Cortesia de domquixote
«Na abertura dos anos 60 do século XX publicaram-se duas obras, tão diferentes e por isso mesmo complementares:
- a grandiosa visão de “Os Descobrimentos Portugueses” de Jaime Cortesão (Lisboa, Editora Arcádia, 2 vols., 1958-1962), com a ousadia de interpretações arriscadas, o pano de fundo da geografia de mares e terras, a atenção às personagens e às circunstâncias sociais-culturais;
- em contraste, a colectânea (póstuma) de esparsos de Duarte Leite, “História dos Descobrimentos” (Lisboa, Edições Cosmos, 2 vols., 1959-1962), também inserindo a acção dos navegadores na realidade física, de precisão analítica, rigorosa na prova, e cujos exames das fontes antecedem a noção operatória de utensilagem mental, de Lucien Febvre.

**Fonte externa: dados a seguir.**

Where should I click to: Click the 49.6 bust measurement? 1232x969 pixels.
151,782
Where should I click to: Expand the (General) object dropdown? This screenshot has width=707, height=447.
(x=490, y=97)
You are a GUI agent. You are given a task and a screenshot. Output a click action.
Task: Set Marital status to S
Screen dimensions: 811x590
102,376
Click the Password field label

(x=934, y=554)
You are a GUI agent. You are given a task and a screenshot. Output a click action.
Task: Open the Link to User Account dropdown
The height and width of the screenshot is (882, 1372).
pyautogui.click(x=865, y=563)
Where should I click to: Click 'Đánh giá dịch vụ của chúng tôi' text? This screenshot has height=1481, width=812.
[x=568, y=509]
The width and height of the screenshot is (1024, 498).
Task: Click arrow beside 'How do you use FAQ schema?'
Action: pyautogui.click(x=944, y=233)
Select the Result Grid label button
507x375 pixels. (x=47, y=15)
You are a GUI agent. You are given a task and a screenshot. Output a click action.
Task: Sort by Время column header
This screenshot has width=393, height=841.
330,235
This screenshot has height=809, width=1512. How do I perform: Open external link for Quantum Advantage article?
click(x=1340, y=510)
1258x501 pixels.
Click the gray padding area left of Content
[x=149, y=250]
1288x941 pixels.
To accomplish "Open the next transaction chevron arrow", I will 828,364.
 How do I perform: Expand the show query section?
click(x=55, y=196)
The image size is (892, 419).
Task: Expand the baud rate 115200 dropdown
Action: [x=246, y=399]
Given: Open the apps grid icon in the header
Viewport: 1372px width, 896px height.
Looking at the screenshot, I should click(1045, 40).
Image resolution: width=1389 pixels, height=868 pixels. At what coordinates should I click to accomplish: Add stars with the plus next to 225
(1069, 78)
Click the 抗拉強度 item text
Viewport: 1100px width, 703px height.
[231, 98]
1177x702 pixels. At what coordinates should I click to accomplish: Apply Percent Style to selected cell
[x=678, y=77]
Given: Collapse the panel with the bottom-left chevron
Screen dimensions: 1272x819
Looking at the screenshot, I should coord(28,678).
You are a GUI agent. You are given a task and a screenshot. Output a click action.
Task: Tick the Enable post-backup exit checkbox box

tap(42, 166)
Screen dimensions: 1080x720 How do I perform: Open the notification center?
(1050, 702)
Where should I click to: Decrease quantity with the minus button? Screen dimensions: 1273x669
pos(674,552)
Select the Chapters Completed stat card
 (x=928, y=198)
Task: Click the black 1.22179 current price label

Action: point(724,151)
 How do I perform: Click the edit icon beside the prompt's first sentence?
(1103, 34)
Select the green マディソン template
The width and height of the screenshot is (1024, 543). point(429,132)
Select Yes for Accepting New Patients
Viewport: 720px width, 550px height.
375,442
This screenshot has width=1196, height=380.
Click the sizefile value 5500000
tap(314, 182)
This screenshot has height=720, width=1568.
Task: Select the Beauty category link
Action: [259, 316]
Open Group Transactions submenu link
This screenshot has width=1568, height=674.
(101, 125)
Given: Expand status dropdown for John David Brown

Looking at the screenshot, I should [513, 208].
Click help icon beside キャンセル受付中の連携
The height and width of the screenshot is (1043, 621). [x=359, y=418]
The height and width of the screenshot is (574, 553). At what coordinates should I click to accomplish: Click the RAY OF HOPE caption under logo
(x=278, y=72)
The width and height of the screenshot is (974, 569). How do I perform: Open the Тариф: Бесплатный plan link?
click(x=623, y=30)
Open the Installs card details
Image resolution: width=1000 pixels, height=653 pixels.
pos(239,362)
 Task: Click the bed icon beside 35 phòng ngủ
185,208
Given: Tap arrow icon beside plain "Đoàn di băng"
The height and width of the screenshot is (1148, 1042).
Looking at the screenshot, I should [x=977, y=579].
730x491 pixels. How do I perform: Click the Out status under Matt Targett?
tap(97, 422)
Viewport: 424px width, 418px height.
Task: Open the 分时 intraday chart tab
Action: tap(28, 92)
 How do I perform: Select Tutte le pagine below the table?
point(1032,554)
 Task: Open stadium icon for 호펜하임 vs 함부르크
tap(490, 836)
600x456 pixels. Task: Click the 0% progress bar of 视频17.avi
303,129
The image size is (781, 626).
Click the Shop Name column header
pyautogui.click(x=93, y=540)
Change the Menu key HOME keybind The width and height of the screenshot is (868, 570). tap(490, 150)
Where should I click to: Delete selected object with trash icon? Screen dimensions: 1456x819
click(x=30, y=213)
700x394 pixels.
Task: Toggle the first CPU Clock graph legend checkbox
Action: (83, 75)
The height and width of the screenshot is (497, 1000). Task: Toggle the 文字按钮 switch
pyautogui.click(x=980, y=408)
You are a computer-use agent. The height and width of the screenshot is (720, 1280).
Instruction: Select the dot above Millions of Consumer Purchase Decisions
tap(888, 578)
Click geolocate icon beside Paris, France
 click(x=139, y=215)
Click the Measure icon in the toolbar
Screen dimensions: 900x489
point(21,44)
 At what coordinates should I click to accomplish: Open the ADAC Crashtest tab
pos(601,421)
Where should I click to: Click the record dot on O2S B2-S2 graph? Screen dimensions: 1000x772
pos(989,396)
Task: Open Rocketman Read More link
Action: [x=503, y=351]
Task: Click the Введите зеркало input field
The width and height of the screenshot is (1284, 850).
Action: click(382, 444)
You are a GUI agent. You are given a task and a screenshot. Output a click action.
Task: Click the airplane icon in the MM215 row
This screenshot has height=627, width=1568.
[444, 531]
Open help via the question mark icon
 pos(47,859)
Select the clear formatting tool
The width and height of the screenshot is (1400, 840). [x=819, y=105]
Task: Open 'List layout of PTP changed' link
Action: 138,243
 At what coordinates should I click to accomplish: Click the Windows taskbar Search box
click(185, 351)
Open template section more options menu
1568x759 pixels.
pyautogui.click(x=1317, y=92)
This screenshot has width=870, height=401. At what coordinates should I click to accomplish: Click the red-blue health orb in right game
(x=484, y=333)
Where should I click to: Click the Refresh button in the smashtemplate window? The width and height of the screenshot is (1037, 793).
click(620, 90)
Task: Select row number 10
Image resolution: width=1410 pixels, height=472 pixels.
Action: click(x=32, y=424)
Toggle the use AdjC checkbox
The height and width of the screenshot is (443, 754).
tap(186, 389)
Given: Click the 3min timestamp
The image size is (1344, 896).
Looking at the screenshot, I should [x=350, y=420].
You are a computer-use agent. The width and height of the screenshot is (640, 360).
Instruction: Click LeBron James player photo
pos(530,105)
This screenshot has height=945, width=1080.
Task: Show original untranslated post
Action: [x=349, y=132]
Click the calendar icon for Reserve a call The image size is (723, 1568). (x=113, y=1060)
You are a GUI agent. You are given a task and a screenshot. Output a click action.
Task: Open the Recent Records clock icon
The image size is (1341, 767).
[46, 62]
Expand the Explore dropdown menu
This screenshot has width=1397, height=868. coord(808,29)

Os mapas portugueses de finais de Quatrocentos, do século XVI e primeiro Seiscentismo apareciam reunidos por Armando Cortesão e A. Teixeira da Mota nos 6 vols. dos “Portugaliae Monumenta Cartographica” (Coimbra, 1960). Com “L'Économie de L’Empire Portugais XVe-XVIe siècles (1958, publicado em 1969) introduzíamos a sistemática consideração do económico na expansão; completado por outra abordagem, “A Economia dos Descobrimentos Henriquinos”.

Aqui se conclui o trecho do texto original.